-- Start of Data for processing --

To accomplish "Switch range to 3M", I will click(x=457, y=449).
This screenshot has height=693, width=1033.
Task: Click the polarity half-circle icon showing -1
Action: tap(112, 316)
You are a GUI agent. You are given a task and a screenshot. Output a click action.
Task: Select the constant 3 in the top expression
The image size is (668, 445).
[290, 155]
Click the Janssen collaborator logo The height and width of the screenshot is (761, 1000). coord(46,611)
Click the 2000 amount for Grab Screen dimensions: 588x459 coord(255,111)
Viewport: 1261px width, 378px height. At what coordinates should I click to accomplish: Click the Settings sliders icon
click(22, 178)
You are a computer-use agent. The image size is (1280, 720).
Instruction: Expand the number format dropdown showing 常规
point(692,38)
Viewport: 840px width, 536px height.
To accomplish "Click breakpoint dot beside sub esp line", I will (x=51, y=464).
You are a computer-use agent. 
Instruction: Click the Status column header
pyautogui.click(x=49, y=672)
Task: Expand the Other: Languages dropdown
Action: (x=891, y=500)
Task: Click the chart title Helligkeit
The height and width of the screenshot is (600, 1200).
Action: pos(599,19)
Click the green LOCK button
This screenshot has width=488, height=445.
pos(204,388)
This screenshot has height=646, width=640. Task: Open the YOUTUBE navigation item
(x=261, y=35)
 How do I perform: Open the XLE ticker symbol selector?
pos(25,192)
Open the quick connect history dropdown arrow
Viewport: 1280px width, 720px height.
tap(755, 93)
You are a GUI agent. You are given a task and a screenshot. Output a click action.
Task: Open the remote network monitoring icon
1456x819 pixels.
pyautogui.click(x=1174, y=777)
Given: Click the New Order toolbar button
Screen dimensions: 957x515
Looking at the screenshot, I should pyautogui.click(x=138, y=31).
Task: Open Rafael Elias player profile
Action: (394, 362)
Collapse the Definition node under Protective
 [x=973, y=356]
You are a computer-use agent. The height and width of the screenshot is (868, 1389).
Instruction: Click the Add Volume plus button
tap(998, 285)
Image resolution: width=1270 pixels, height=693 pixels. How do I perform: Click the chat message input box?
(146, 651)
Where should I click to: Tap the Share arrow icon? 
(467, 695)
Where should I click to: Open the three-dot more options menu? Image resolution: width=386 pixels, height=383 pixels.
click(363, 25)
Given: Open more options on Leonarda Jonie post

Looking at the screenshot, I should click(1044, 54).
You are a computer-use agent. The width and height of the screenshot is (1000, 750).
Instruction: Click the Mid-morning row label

-- End of Data for processing --

» Task description: Turn the records above into a JSON list of strings, with one string for each line and blank lines omitted.

» Solved problem:
[
  "To accomplish \"Switch range to 3M\", I will click(x=457, y=449).",
  "This screenshot has height=693, width=1033.",
  "Task: Click the polarity half-circle icon showing -1",
  "Action: tap(112, 316)",
  "You are a GUI agent. You are given a task and a screenshot. Output a click action.",
  "Task: Select the constant 3 in the top expression",
  "The image size is (668, 445).",
  "[290, 155]",
  "Click the Janssen collaborator logo The height and width of the screenshot is (761, 1000). coord(46,611)",
  "Click the 2000 amount for Grab Screen dimensions: 588x459 coord(255,111)",
  "Viewport: 1261px width, 378px height. At what coordinates should I click to accomplish: Click the Settings sliders icon",
  "click(22, 178)",
  "You are a computer-use agent. The image size is (1280, 720).",
  "Instruction: Expand the number format dropdown showing 常规",
  "point(692,38)",
  "Viewport: 840px width, 536px height.",
  "To accomplish \"Click breakpoint dot beside sub esp line\", I will (x=51, y=464).",
  "You are a computer-use agent. ",
  "Instruction: Click the Status column header",
  "pyautogui.click(x=49, y=672)",
  "Task: Expand the Other: Languages dropdown",
  "Action: (x=891, y=500)",
  "Task: Click the chart title Helligkeit",
  "The height and width of the screenshot is (600, 1200).",
  "Action: pos(599,19)",
  "Click the green LOCK button",
  "This screenshot has width=488, height=445.",
  "pos(204,388)",
  "This screenshot has height=646, width=640. Task: Open the YOUTUBE navigation item",
  "(x=261, y=35)",
  " How do I perform: Open the XLE ticker symbol selector?",
  "pos(25,192)",
  "Open the quick connect history dropdown arrow",
  "Viewport: 1280px width, 720px height.",
  "tap(755, 93)",
  "You are a GUI agent. You are given a task and a screenshot. Output a click action.",
  "Task: Open the remote network monitoring icon",
  "1456x819 pixels.",
  "pyautogui.click(x=1174, y=777)",
  "Given: Click the New Order toolbar button",
  "Screen dimensions: 957x515",
  "Looking at the screenshot, I should pyautogui.click(x=138, y=31).",
  "Task: Open Rafael Elias player profile",
  "Action: (394, 362)",
  "Collapse the Definition node under Protective",
  " [x=973, y=356]",
  "You are a computer-use agent. The height and width of the screenshot is (868, 1389).",
  "Instruction: Click the Add Volume plus button",
  "tap(998, 285)",
  "Image resolution: width=1270 pixels, height=693 pixels. How do I perform: Click the chat message input box?",
  "(146, 651)",
  "Where should I click to: Tap the Share arrow icon? ",
  "(467, 695)",
  "Where should I click to: Open the three-dot more options menu? Image resolution: width=386 pixels, height=383 pixels.",
  "click(363, 25)",
  "Given: Open more options on Leonarda Jonie post",
  "Looking at the screenshot, I should click(1044, 54).",
  "You are a computer-use agent. The width and height of the screenshot is (1000, 750).",
  "Instruction: Click the Mid-morning row label"
]